Cubs News: 2022 Free Agent Target: Brian Allen
|Friday, February 25, 2022, 8:34 AM- -|
As things sit right now, the Bears have a lot more cap space than they did during the regular season, which bodes well for free agency. This team has talent, but for whatever reason, it has not been able to get over the hump and maximize all that talent at its disposal. A lot of blame falls on both Matt Nagy and Ryan Pace for that, and with good reason, but they are not here anymore as the Bears have turned over a new leaf.
In comes new GM Ryan Poles, known for his work in the scouting and draft department. After working with the Kansas City Chiefs the past few years, he knows a thing or two about winning and what it takes to win. Obviously, having a great QB helps, especially when you have talent around him, but that can only get you so far if you don't have an offensive line.
That has been the Bears issue for years, and Poles has made it a point to address that this offseason, whether through the draft or free agency. Sticking with free agency for a minute, several free-agent offensive linemen could help the Bears, and center Brian Allen is one of those guys. Chicago has seen great play out of the center position, but why not try and improve when you can.
Allen knows what it takes to win himself as he is still riding the high of winning a Superbowl two weeks ago. The 26-year-old center is finishing up his rookie contract with the Rams and will now hit the open market for the first time as he should be one of the highest-paid players out there. In 16 games this season, Allen was about as good as they come allowing just five sacks all season to go with 20 pressures. That translates to 3.5% of all snaps, which seems reasonable.
Allen also allowed just two tackles for a loss when blocking while committing only five penalties. In other words, not only is he a durable player who knows how to block, but he doesn't make the mistakes you would think and will not beat himself or his team. Despite those impressive numbers, his PFF grade was just under 75%, which landed him 10th out of 39 qualifiers. Should the Bears sign him, they immediately add one of the premier centers in this game and someone who can build a relationship with Justin Fields.
This Bears team likes to run the football, and that is where Allen makes a ton of sense. He is excellent in the zone-run scheme, but he is one of the best run-blocking centers in the NFL, which will help this Chicago team immensely. Although he was tied for the fewest sacks among qualified centers, Allen still struggles at times in pass blocking, especially off of play-action sets. Considering that is one of Field's strengths, that would be an area he would need to clean up.
He ranked 53rd in the NFL in terms of pass blocking pressures allowed which is less than ideal. For as good as Allen has been, there has been one thing he can't seem to shake, and that is the injury bug. Not only have injuries taken a toll on him so far, but he has missed two of the last four seasons and was finally healthy in 2021. It was the first time he was healthy for an entire season, missing all of 2020 and playing just nine games in 2019.
A former Big Ten standout with Michigan State, Allen knows what power football is all about and would bring a toughness to the Bears that they haven't had for a while. Poles wants to protect his QB and would love to find physical guys capable of doing that.
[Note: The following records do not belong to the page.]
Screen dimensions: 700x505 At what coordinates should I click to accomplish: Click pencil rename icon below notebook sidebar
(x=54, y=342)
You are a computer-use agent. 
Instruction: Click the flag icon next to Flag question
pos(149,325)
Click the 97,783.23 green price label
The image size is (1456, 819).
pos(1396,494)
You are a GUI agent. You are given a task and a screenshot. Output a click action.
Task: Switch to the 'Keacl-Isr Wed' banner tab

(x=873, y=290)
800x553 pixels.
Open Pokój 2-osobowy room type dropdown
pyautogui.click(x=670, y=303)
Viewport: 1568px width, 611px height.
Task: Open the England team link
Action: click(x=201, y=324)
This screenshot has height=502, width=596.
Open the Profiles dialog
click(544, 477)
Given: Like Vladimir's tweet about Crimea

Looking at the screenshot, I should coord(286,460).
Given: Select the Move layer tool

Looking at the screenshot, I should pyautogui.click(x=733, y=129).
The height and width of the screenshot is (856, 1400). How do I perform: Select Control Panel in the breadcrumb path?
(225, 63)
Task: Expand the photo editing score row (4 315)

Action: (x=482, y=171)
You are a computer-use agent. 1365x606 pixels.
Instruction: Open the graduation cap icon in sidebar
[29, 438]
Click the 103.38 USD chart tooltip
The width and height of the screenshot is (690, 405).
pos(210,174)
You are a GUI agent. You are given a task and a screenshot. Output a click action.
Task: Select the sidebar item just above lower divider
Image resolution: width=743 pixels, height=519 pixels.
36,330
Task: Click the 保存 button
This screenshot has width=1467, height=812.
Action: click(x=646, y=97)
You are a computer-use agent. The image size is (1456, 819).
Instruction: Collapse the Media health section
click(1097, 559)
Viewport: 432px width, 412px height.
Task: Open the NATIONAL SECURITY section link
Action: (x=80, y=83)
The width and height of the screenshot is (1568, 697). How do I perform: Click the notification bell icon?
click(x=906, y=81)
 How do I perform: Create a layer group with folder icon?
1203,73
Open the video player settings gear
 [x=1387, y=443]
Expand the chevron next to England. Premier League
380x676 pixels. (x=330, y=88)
Allen is one of those guys, which is why he is linked to the Bears.
What would it take to bring Allen in, you may ask? Not as much as you would think. Allen is one of three centers on the free-agent market, with Ryan Jensen topping the list. He is expected to net 13 million annually, a hefty price for a center. No one comes close outside of that range, with Ben Jones looking to land in the 6-7 million range per season.
Allen even falls short of that, which helps the Bears as he is projected to land in the four to five million range per season. Not bad for the third-ranked center this offseason. Allen fills the needs of the Bears and comes with a price tag they love to see. This is something Chicago needs to consider.